Concernant les administrateurs ad hoc, il ressort de nos auditions qu’ils sont quasi inexistants alors même que la situation locale en rend la désignation indispensable. La population de Mayotte est en effet très jeune : 55 % de la population a moins de 20 ans et environ 5 400 enfants vivraient à Mayotte sans leurs parents. Les besoins de représentation des mineurs devant les juridictions civiles, pénales ou administratives sont donc massifs, qu’ils soient auteurs d’infractions, victimes ou en danger.

Jusqu’au 1er janvier 2023, cette mission de représentation était assurée par l’association Mlezi Maore. À la suite de l’arrêt brutal des subventions, le conseil départemental a repris cette compétence via l’aide sociale à l’enfance. En pratique, une seule personne exerce aujourd’hui ce rôle, ce qui rend impossible toute prise en charge effective. Il arrive ainsi que des mineurs victimes soient entendus sans avocat et sans administrateur ad hoc. Pour pallier cette carence, certaines juridictions attribuent arbitrairement à ces enfants un représentant familial – des oncles, des tantes, des cousins – sans véritable lien légal, ce qui évite aussi de nommer un administrateur ad hoc.

_À FAIRE_:
1. Reproduisez à l'identique le passage du texte sur les administrateurs ad hoc à Mayotte compris entre « Concernant les administrateurs » et « ou en danger. », bornes incluses.
2. Poursuivez le texte sur les administrateurs ad hoc à Mayotte après sa dernière phrase.
Les enregistrements qui suivent ne sont pas nécessaires.

_ENREGISTREMENTS PRÉSENTÉS_:
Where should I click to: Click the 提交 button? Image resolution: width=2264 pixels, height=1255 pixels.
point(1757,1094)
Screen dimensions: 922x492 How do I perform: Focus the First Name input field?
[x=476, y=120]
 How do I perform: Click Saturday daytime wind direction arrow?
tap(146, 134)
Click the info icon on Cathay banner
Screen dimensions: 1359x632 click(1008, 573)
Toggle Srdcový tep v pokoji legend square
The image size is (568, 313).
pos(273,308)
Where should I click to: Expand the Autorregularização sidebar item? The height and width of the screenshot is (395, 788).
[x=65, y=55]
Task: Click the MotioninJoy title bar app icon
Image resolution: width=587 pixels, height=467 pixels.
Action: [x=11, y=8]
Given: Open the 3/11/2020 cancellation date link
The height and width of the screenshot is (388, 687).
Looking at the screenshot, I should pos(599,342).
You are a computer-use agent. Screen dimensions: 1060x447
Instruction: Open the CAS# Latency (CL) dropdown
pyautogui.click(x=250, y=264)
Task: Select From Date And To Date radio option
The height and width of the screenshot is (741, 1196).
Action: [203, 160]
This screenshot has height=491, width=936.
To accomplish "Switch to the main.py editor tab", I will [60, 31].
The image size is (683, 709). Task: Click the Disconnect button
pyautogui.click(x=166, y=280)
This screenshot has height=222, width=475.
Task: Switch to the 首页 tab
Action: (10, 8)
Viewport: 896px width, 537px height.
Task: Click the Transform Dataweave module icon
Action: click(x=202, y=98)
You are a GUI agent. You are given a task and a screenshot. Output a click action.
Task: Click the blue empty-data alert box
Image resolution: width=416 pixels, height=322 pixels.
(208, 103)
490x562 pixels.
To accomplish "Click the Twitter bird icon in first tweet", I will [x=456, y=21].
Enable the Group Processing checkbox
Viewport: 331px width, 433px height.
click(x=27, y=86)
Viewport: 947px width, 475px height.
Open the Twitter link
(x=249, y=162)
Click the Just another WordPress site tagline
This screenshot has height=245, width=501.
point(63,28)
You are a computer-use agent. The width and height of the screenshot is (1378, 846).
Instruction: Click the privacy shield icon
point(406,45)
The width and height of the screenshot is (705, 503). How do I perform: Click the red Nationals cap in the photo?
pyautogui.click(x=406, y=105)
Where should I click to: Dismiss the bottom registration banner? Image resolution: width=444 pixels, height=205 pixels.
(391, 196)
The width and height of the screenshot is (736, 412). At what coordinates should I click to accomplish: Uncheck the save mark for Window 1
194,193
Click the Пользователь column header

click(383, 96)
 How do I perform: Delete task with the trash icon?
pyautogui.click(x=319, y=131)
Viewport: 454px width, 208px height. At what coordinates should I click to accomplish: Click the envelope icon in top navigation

_RÉPONSES AUX CONSIGNES_:
1.
Concernant les administrateurs ad hoc, il ressort de nos auditions qu’ils sont quasi inexistants alors même que la situation locale en rend la désignation indispensable. La population de Mayotte est en effet très jeune : 55 % de la population a moins de 20 ans et environ 5 400 enfants vivraient à Mayotte sans leurs parents. Les besoins de représentation des mineurs devant les juridictions civiles, pénales ou administratives sont donc massifs, qu’ils soient auteurs d’infractions, victimes ou en danger.

2.
Par ailleurs, les décisions en matière pénale rendues par les juges des enfants sont mises en œuvre par les services de la protection judiciaire de la jeunesse (PJJ) ou des services habilités. Or les éducateurs de la PJJ sont en nombre très insuffisant. Le tribunal judiciaire de Mamoudzou alertait déjà en 2022 sur la dégradation de la prise en charge des mineurs et aucun élément ne permet d’affirmer que la situation s’est améliorée. Les mesures judiciaires d’investigation éducative ne respectent pas les délais fixés par les magistrats, malgré l’allègement décidé en 2020 pour désengorger le service. Cette pénurie compromet également l’application de la réforme de la justice pénale des mineurs de 2021, de telle sorte que des mesures censées entrer en vigueur immédiatement après l’audience de culpabilité ne sont souvent pas mises en œuvre, faute de personnel suffisant.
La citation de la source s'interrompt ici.